It doesn't help that I'm a complete hypochondriac. I wake up every morning fantasizing about the worst possible thing that could be wrong with me. Headache? It's a tumor! Leg cramp? A blood clot! Hayfever? (I've been sneezing for days.) Why, it must be swine flu!

That's certainly what Fox would like me to think, and CNN, and even my beloved HuffPo. "Death Toll Rising" they all proclaim in enormous block letters above pictures of scared Singaporeans wearing surgical masks. In the midst of a heat wave, I found myself wandering through the Brooklyn streets Sunday in a rage thinking "Why are all these people smiling? Don't they know there's a plague on??"

It's been a bad week for anxious New Yorkers, starting with those poor Queens kids. No Acapulco for them next year. No sooner had I bought my new Purell with aloe Monday morning, ready to face the threat of respiratory disease on the F train, than Air Force Something flew right over Lower Manhattan and scared the living daylights out of some already very frazzled people on Wall Street. I work right by Port Authority, on a block that feels like the set of an episode of Law & Order: SVU. The heat wave has brought out the hot dog vendors, and swine (swine!) is being roasted in the boiling sun all day long above pools of fetid drain water from last week's downpour. It's all I can do to not call the CDC myself to report an influx of porcine influenza on 39th Street.

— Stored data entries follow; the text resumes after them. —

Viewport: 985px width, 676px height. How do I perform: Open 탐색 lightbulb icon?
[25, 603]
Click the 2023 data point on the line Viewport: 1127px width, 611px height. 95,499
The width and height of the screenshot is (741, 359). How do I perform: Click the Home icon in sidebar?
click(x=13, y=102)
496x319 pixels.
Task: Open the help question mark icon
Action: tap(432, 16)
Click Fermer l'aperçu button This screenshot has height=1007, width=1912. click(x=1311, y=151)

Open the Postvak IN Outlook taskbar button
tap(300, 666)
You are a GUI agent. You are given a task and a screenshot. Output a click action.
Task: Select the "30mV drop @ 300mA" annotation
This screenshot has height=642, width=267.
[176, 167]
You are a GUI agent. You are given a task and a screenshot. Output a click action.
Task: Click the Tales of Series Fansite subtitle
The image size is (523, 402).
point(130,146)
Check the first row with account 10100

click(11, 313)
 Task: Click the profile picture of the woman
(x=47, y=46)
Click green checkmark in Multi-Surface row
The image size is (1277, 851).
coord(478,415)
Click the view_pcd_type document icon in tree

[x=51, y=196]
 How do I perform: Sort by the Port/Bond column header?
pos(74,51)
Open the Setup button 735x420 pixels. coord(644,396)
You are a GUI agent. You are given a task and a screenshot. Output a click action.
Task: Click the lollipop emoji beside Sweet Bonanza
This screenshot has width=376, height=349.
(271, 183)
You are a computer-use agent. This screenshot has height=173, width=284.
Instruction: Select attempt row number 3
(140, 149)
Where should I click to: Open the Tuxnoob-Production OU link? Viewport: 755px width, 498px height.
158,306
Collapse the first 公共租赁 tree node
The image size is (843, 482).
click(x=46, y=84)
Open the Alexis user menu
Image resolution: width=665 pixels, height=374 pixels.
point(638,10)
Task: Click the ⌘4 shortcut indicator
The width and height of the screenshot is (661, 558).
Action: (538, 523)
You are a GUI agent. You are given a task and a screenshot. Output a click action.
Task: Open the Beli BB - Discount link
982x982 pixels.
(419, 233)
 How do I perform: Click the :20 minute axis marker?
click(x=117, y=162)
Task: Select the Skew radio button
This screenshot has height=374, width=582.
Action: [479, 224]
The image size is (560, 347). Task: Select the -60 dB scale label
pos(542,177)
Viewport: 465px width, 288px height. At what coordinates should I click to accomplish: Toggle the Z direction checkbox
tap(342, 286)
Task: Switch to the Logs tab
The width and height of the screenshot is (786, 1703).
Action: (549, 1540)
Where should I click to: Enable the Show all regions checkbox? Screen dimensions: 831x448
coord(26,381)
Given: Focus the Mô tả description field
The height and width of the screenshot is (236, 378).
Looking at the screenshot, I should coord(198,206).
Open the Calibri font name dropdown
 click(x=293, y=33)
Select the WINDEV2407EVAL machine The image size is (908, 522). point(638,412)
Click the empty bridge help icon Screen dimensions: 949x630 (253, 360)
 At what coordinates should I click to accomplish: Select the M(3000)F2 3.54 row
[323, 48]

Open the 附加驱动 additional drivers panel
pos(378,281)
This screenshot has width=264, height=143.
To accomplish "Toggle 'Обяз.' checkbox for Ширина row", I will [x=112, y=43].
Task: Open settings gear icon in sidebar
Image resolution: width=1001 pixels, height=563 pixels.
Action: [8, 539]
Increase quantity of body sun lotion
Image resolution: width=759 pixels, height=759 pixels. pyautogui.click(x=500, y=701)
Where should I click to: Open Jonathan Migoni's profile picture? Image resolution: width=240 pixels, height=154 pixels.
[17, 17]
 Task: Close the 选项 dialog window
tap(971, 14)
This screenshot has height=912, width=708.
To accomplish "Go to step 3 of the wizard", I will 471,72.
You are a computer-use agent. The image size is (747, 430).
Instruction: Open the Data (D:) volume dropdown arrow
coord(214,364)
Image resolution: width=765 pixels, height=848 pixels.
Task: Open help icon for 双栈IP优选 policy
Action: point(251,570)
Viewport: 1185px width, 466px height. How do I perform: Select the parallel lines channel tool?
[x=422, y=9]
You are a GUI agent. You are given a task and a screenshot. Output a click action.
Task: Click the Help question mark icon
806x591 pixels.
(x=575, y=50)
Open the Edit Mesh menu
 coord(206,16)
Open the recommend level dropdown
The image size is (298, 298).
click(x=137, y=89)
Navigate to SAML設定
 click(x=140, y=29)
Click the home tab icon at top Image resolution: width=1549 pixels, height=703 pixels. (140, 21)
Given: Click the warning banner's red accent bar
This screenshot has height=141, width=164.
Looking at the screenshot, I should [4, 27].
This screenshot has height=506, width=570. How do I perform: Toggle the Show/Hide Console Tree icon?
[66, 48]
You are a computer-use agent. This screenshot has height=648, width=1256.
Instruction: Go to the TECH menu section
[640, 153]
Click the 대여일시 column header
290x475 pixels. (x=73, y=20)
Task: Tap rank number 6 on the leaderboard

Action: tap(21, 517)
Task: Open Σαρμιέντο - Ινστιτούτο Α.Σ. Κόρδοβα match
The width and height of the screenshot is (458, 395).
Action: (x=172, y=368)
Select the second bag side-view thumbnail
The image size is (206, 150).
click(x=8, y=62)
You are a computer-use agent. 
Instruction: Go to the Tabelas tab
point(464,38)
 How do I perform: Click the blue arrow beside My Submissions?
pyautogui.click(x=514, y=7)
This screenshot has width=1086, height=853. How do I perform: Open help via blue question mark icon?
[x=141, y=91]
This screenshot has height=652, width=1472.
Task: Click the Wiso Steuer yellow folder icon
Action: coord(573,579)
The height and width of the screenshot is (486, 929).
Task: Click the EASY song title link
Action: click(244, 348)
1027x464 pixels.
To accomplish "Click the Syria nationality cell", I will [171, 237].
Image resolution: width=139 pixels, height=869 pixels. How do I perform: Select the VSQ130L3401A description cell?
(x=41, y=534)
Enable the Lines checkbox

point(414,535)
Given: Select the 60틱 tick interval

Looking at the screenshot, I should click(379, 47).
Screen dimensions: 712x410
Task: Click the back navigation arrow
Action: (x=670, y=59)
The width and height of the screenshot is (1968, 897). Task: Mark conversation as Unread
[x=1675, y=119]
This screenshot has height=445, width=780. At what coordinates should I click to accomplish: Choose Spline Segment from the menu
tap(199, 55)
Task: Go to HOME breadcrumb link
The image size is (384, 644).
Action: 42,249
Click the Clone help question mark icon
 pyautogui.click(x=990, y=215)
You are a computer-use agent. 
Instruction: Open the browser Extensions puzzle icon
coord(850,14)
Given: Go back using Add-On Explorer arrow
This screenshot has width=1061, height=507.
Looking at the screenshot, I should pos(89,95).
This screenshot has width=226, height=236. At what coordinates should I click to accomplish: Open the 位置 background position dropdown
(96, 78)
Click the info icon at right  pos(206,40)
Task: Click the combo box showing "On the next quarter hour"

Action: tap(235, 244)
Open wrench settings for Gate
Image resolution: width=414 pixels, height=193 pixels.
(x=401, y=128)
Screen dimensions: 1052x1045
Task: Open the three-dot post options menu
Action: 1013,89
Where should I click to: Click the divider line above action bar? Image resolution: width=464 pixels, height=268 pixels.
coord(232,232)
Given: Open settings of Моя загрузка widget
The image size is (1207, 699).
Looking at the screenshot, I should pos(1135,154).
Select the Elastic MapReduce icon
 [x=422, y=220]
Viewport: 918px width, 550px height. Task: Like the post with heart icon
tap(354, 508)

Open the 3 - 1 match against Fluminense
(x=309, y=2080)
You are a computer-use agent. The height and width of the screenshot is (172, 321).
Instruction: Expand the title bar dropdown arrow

Things could always be worse, I suppose. I could be in Mexico City, where swine flu is currently a serious threat, even though, as Jon Stewart points out, it still ranks last on the list of things that can kill you. I could be in Iraq, where last week the death toll topped 160 in 2 days. I could be in L'Aquila, Italy, picking up the pieces of my life after the massive earthquake that hit three weeks ago. I could even be a Republican, watching Specter walk away.